大学入学前は5000万円くらいみんな稼いでいると持っていた。
おそらくそんなに稼いでいるのは開業医くらいなのだろうか。
普通の保険診療の医者たちは1000−2000万円くらいだとおもう。(僕調べ)
実際に初期研修医になってみて、もし1000万円以上も給料があったら困ることなんてそうそうない、ということは体感できた。

僕が勤務医に対して不満をおもうことは待遇面ではなかった。
不満を上げるなら忙しさと残業代だ。

勤務医なんて忙しすぎる!

初期研修医の頃、まあまあ救急車が来るような病院で働いていたのだが、その時の後期研修医以降の先生が忙しそうすぎるように見えた。9割以上の先生が定時帰宅なんてできず平気で2−3時間以上は病院に居残りしていた。
僕にそんな生活ができるのか?と不安だった。

申請できない時間外

僕が研修医の時いた病院では時間外申請ができて時間外手当も支給されておりこれいが給料の半分を占めており非常に重要だった。
でも実際の時間外の全てを手当として支給されなかった。
”○時間までしか時間外は申請できない”というルールがあった。
これは研修医だけではなく病院全体の医者に課されたルールだった。
おそらく労働基準法的な話なのだが僕はこの感覚に全く理解できなかった。
働いた分をきちんと貰えるなら、別に働いてもいい。というような感覚だったが、月に○時間の時間外を越えるとそれ以降の残業はタダ働きになるという状況がすごく嫌だった。

自由診療って楽そうだし給料良いって最高!

大学の同期に美容外科に進んだ人が数人いた。どうやら1年目から2000万は楽に越えるらしい。それに、当直業務などもないとおもうので体力的には一般的な勤務医よりは易しい傾向が強いとおもう。(現状を詳しく知っているわけではない。僕調べ。)
冷静に、考えてみると。こんなに美味しい仕事他にあるだろうか!って感じで大半の医者が美容外科や脱毛の問診など自由診療に流れるような気がする。でも実際はそうではなく現在もマジョリティーは保険診療の勤務医だ。

• データ:

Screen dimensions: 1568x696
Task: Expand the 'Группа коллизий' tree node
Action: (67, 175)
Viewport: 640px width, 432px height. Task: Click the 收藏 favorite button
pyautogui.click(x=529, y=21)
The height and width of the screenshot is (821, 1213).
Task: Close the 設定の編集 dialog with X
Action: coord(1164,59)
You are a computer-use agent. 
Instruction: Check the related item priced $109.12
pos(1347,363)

==

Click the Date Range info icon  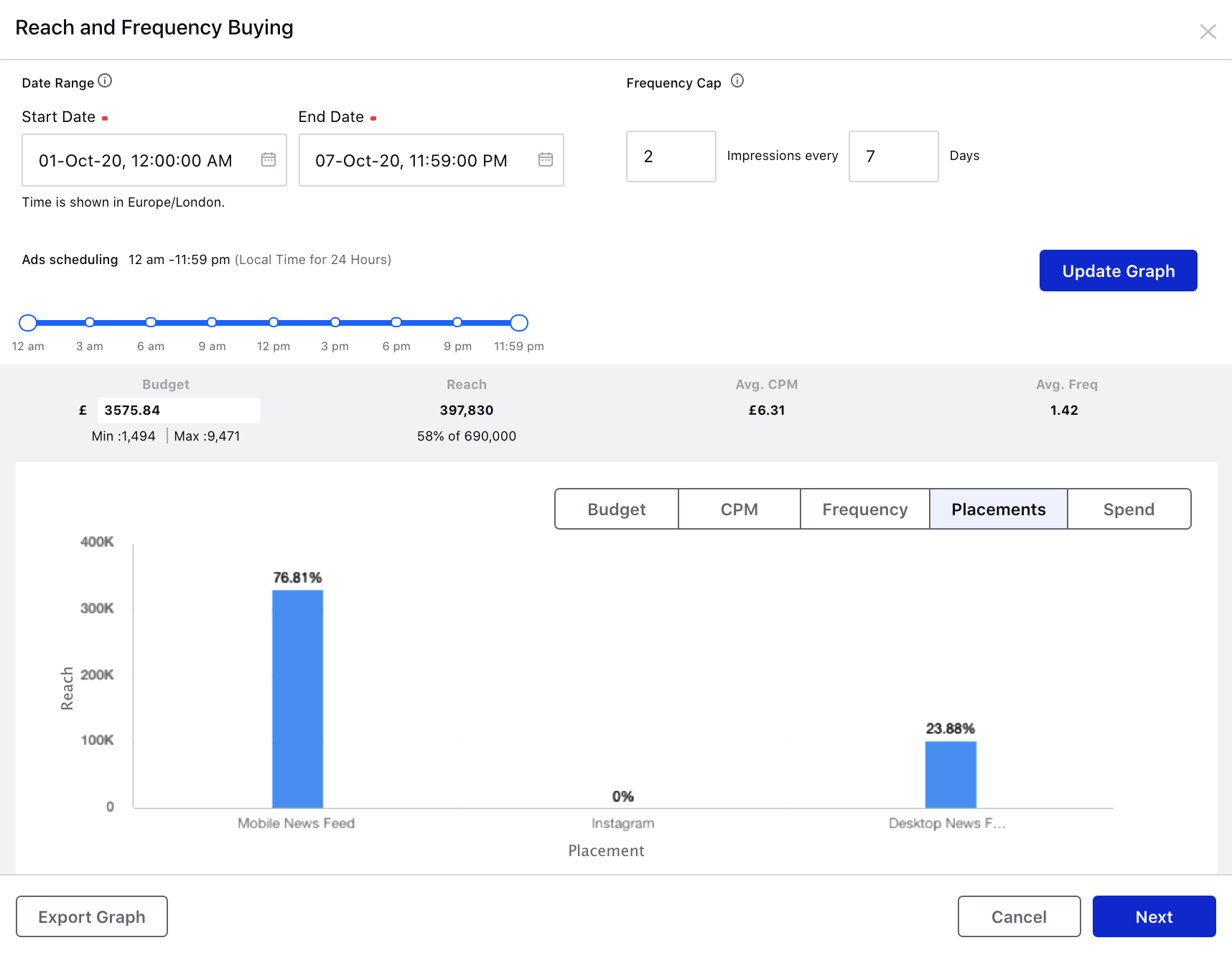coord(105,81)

--

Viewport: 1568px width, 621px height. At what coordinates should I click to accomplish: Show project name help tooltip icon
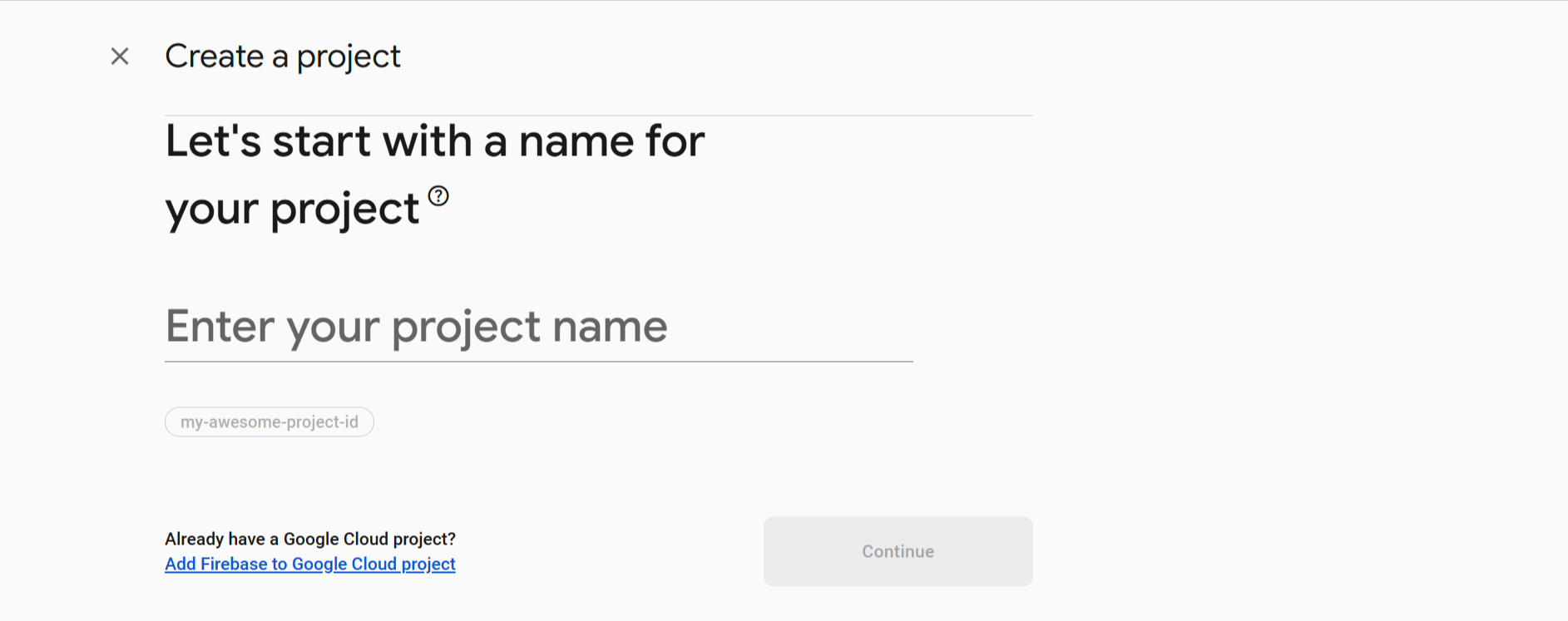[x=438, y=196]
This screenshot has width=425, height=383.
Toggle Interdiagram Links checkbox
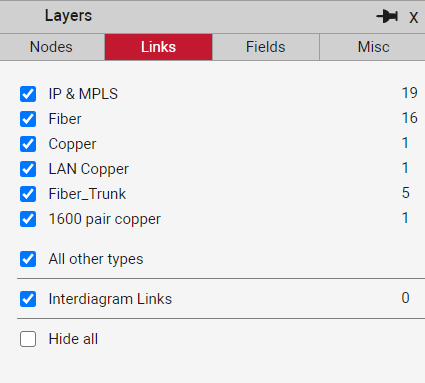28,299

• 課題:
勤務医の給与と働き方を綴った文章の続きを、最後の文の後から書き進めてください。

• 解答:
なぜ後期研修医に進むのが当たり前なのか

僕の研修医の同期も僕を除く100%が後期研修医に進んで〇〇科というのを名乗るような進路に進んだ。
なぜだろうか。
なぜ忙しい、タダ働きの時間もある、そんな進路を選ぶのだろうか。

僕は勝手にこう思ってた。
・レールから外れるのを極端に怖がっている。(まず外れるという選択肢が頭に全くない。)
・純粋に○○科医になりたい。(プロ野球選手になりたいみたいなのと同じ感覚)
・みんながこうしているから、私もこう。
だいたいこの3つなのかなと思っていた。

実際自由診療でバイトをしてみて思ったこと

よく言われているが自由診療はやはり医療よりも商売の側面が強い。
脱毛や二重整形、包茎治療の問診や性病治療の自由診療をしてみて思ったが、少しでも適応がありそうで医学的に問題がなければ少しでも値段が高いものを薦めるのが当たり前だ。
完全な詐欺は全くしていないし間違ったことも言っていないとおもう。
でも、僕はこの商売気質な感覚に完全にハマりきれていない。
インセンティブという概念があり、これは医者だけではなくそのほかの相談員やカウンセラーにもインセンティブがあるためみんな、すこしでも高い商品を買ってもらうように必死だ。問診医の発言が重要である、とカウンセラーから「もっとこういう発言を意識的に言いましょう」など修正されたことも何度もある。
一応、僕もそれに従ってカウンセラーが言ってほしいことを自分なりに取捨選択して発言していたが、毎回自由診療のバイトから帰路に着く時虚しさを感じるのだ。

何となく虚しいのだ。
インセンティブなしでも僕には十分なくらいの時給が発生しているので僕は正直インセンティブに全く目がくらまない。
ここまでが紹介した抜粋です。